In order to understand some callbacks of Keras better, I want to artificially create a nan
loss.
This is the function
def soft_dice_loss(y_true, y_pred):
from keras import backend as K
if K.eval(K.random_normal((1, 1), mean=2, stddev=2))[0][0] // 1 == 2.0:
# return nan
return K.exp(1.0) / K.exp(-10000000000.0) - K.exp(1.0) / K.exp(-10000000000.0)
epsilon = 1e-6
axes = tuple(range(1, len(y_pred.shape) - 1))
numerator = 2. * K.sum(y_pred * y_true, axes)
denominator = K.sum(K.square(y_pred) + K.square(y_true), axes)
return 1 - K.mean(numerator / (denominator + epsilon))
So normally, it calculates the dice loss, but from time to time it should randomly return a nan
. However, this does not seem to happen:
From time to time though, when I try to run the code, it stops right at the start (before the first epoch) with an error, saying that An operation has None for gradient.

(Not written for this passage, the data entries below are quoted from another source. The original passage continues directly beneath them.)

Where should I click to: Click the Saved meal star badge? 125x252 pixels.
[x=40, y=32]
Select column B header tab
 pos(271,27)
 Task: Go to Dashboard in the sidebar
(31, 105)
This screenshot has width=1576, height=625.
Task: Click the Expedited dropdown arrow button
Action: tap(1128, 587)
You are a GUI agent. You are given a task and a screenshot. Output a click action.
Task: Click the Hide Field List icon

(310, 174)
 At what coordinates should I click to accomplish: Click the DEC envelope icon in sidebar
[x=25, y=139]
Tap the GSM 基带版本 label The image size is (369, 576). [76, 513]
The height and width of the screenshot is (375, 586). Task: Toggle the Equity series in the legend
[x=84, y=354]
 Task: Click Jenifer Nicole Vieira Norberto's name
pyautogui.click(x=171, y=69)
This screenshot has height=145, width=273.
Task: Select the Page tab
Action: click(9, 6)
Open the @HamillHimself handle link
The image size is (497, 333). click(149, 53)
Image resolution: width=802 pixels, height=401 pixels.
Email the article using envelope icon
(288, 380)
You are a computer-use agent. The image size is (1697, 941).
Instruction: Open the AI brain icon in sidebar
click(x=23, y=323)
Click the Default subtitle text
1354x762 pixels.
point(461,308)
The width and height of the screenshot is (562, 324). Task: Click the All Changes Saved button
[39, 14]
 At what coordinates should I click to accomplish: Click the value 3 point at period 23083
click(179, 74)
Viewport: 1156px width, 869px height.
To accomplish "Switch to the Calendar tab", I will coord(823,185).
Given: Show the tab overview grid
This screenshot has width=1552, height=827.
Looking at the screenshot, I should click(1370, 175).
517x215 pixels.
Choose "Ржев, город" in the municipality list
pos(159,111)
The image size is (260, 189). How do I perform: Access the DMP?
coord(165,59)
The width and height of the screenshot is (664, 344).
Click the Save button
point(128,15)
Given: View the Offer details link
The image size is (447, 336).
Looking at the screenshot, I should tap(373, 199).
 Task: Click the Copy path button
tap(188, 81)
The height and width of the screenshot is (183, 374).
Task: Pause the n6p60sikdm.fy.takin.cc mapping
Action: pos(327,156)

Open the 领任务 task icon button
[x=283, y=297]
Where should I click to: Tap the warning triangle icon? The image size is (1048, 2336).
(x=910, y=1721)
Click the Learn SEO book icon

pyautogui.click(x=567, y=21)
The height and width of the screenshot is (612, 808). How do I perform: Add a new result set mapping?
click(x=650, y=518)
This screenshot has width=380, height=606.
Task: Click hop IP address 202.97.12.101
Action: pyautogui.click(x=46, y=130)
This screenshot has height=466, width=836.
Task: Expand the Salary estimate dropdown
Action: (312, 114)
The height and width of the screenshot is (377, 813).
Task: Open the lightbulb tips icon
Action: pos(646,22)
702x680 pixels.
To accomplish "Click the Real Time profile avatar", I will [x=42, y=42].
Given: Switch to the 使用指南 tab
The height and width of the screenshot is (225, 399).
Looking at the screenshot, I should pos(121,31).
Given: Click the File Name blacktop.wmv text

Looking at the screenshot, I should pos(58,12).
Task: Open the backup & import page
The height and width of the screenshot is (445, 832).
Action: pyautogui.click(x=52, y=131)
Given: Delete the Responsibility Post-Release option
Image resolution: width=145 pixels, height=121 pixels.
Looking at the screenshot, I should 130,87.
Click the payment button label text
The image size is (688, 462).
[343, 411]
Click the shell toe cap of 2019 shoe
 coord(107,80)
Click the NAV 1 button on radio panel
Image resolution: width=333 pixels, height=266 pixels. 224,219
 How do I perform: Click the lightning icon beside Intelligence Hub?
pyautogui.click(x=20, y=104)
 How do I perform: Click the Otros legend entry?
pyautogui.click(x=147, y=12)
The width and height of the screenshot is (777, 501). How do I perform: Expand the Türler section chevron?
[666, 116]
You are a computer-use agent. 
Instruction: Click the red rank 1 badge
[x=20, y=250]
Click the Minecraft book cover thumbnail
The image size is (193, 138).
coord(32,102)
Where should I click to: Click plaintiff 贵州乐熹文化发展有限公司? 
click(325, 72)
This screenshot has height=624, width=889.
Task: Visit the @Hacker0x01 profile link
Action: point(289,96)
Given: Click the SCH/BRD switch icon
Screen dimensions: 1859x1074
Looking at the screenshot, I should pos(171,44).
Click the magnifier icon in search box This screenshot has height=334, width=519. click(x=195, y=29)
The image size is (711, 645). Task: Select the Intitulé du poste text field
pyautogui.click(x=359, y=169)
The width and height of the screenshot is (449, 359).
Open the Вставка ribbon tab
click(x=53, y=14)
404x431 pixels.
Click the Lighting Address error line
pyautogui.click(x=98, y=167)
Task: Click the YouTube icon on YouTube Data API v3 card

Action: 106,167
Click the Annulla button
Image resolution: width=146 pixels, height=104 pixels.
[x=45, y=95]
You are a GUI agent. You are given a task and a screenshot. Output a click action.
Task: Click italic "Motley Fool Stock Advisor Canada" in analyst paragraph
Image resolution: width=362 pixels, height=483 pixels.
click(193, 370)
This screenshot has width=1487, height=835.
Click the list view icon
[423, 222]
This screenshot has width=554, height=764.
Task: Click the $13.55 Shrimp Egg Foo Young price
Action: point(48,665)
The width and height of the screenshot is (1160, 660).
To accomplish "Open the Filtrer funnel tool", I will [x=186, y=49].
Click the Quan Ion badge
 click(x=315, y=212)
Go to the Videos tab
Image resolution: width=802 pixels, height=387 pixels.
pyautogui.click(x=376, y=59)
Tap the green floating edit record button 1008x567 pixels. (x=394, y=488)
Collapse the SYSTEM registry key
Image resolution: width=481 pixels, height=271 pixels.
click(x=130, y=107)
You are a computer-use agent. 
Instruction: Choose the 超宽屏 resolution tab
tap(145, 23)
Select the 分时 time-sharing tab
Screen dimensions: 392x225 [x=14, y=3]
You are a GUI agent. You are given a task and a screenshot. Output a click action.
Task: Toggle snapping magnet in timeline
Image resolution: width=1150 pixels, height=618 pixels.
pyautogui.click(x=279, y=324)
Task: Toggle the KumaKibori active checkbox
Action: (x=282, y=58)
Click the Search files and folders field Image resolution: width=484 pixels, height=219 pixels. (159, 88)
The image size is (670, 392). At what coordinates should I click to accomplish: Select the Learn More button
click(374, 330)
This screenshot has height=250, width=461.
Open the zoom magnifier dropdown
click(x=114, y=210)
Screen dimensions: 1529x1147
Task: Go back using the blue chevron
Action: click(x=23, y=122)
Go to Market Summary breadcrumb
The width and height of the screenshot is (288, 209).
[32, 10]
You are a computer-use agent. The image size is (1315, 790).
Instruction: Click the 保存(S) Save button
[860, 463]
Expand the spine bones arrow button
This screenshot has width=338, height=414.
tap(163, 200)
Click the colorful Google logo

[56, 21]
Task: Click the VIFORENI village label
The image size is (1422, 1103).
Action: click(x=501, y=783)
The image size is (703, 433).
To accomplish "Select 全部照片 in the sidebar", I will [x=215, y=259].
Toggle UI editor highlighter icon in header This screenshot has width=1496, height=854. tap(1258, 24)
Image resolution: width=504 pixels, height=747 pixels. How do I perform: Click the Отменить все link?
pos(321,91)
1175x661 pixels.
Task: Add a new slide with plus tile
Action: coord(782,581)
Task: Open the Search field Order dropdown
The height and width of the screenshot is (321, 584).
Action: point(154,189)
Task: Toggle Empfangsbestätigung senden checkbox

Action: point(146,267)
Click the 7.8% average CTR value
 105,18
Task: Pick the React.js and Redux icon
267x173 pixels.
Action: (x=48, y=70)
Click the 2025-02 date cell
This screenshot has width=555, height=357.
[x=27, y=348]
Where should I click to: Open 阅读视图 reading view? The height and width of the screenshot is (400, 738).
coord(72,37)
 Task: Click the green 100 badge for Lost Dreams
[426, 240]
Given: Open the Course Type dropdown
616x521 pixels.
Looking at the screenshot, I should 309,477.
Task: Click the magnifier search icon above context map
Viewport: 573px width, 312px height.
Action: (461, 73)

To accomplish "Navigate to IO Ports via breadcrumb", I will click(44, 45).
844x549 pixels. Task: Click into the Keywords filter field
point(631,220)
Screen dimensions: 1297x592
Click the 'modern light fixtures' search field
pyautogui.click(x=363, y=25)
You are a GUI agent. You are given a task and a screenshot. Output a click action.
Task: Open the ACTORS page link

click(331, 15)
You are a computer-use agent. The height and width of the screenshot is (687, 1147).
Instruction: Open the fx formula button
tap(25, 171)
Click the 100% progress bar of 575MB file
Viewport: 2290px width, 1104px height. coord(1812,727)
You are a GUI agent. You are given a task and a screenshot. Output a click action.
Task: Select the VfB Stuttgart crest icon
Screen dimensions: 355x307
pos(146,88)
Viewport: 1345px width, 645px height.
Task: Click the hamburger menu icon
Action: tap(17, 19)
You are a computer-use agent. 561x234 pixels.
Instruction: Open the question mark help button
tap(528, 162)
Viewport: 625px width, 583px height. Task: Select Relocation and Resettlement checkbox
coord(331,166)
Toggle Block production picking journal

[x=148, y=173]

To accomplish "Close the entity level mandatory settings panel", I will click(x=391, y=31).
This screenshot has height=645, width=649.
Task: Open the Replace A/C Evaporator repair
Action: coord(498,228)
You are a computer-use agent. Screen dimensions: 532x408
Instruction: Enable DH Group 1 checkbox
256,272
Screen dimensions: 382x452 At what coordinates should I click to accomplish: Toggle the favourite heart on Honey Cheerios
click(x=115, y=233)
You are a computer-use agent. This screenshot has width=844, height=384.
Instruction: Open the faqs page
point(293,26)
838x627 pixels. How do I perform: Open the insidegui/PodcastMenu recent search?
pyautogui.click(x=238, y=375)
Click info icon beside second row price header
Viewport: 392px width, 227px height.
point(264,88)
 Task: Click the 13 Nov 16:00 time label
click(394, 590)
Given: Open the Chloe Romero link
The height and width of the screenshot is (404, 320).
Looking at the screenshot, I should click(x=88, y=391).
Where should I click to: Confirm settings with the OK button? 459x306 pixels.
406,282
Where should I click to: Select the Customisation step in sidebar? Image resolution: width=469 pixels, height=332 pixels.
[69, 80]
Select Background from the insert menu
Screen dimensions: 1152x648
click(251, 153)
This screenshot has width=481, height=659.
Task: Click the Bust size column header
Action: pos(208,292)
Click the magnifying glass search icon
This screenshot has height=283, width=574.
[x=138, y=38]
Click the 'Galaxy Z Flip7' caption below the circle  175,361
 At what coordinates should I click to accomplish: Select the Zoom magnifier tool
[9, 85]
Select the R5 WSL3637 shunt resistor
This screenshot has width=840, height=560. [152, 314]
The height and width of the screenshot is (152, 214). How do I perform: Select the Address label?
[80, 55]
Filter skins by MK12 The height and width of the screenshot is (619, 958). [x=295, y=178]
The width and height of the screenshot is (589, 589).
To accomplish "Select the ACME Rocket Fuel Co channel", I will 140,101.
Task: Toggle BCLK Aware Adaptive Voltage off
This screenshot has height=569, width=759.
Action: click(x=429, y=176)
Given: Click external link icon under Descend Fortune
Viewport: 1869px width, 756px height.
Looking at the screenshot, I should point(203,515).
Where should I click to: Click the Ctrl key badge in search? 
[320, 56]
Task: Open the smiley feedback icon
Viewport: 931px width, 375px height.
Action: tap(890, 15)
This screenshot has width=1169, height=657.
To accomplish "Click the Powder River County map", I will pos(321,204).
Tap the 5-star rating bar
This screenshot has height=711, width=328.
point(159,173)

Please make sure that all of your ops have a gradient defined
Does that mean, that the the random function of Keras is just evaluated once and then always returns the same value?
If so, why is that and how can I create a loss function that returns nan
from time to time?
Your first conditional statement is only evaluated once the loss function is defined (i.e. called; that is why Keras stops right at the start). Instead, you could use keras.backend.switch to integrate your conditional into the graph's logic. Your loss function could be something along the lines of:
import keras.backend as K
import numpy as np
def soft_dice_loss(y_true, y_pred):
epsilon = 1e-6
axes = tuple(range(1, len(y_pred.shape) - 1))
numerator = 2. * K.sum(y_pred * y_true, axes)
denominator = K.sum(K.square(y_pred) + K.square(y_true), axes)
loss = 1 - K.mean(numerator / (denominator + epsilon))
return K.switch(condition=K.random_normal((), mean=0, stddev=1) > 3,
then_expression=K.variable(np.nan),
else_expression=loss)